Begin TEXT BLOCK
SPINACH-STUFFED FLOUNDER WITH MUSHROOMS AND FETA



Spinach-Stuffed Flounder with Mushrooms and Feta image

Incredible, but true...this dish is low-fat.

Provided by dakota kelly

Categories     Seafood     Fish

Time 30m

Yield 4

Number Of Ingredients 4

8 large fresh mushrooms, sliced
8 ounces spinach, rinsed and chopped
1 tablespoon crumbled feta cheese
4 (4 ounce) fillets flounder

Steps:

  • Preheat oven to 350 degrees F (175 degrees C).
  • Spray an unheated medium skillet with no-stick spray. Heat the skillet over medium heat. Add the mushrooms and cook about 5 minutes or until the liquid released from the mushrooms has evaporated, stirring occasionally.
  • Add the spinach to the skillet. Cook and stir about 2 minutes or until spinach is wilted. Remove from the heat and drain excess moisture. Sprinkle the feta cheese over the vegetables, then stir it in.
End TEXT BLOCK
Begin DATA SUPPLIED
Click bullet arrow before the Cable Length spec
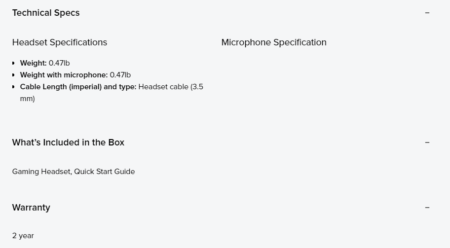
End DATA SUPPLIED
Begin DATA SUPPLIED
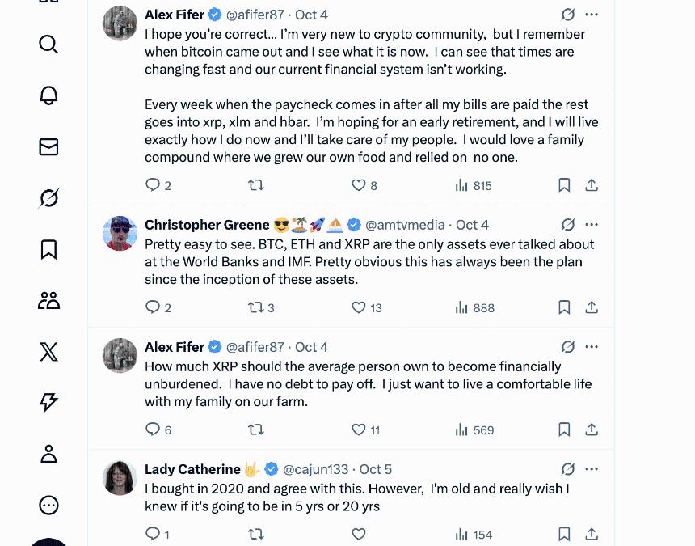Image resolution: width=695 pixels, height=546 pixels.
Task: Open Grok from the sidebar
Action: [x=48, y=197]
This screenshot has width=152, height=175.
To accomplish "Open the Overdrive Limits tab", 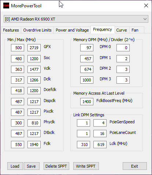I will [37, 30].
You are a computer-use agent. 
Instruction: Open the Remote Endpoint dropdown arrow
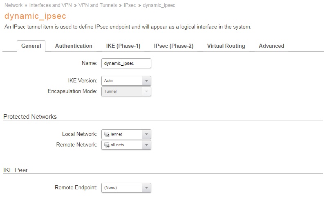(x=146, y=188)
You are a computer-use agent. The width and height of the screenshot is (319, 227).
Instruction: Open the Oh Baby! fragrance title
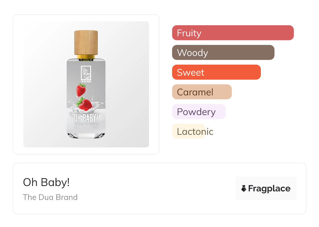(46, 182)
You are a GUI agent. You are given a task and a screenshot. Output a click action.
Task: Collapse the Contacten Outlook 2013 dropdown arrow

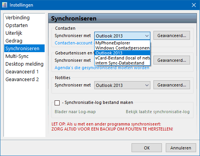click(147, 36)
End DATA SUPPLIED
Begin DATA SUPPLIED
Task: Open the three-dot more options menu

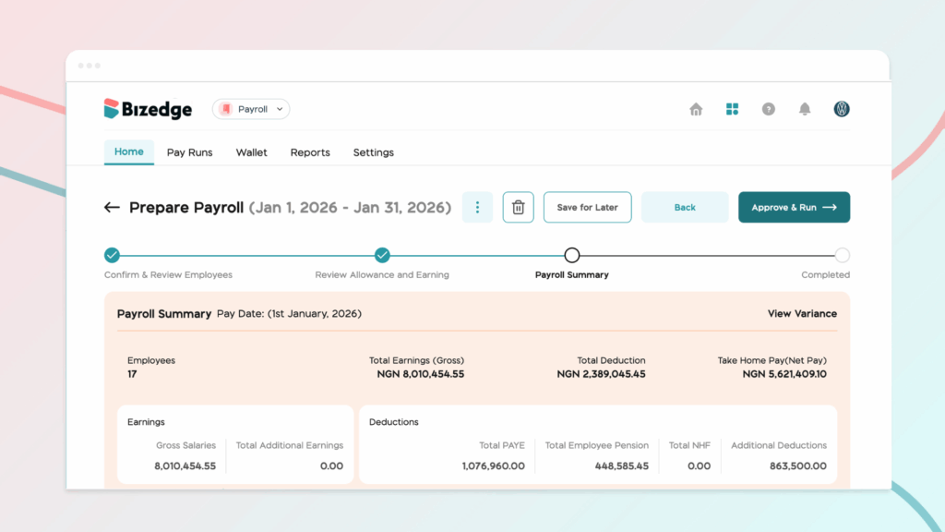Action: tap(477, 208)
End DATA SUPPLIED
• [BRIEF A]
Repeat the part of the flounder recipe starting with "Number Of Ingredients" and going on through "(175 degrees C).".
• [BRIEF B]
In the flounder recipe, what oven temperature is given for preheating?
• [BRIEF C]
Resume the flounder recipe after its last step.

• [EXERCISE RESULT A]
Number Of Ingredients 4

8 large fresh mushrooms, sliced
8 ounces spinach, rinsed and chopped
1 tablespoon crumbled feta cheese
4 (4 ounce) fillets flounder

Steps:

  • Preheat oven to 350 degrees F (175 degrees C).

• [EXERCISE RESULT B]
350 degrees F (175 degrees C).

• [EXERCISE RESULT C]
  • To assemble the fish rolls, place one-quarter of the spinach mixture onto the wide end of each filet. Carefully roll the filet around the spinach mixture. Use wooden toothpicks to hold the end of each roll in place.
  • Spray an 8x8 inch baking dish with non-stick spray. Place the fish rolls, seam side down, in the baking dish. Add 2 tablespoons of water. Loosely cover with foil.
  • Bake in a preheated oven for 15 to 20 minutes or until fish flakes easily when tested with a fork and is opaque all the way through.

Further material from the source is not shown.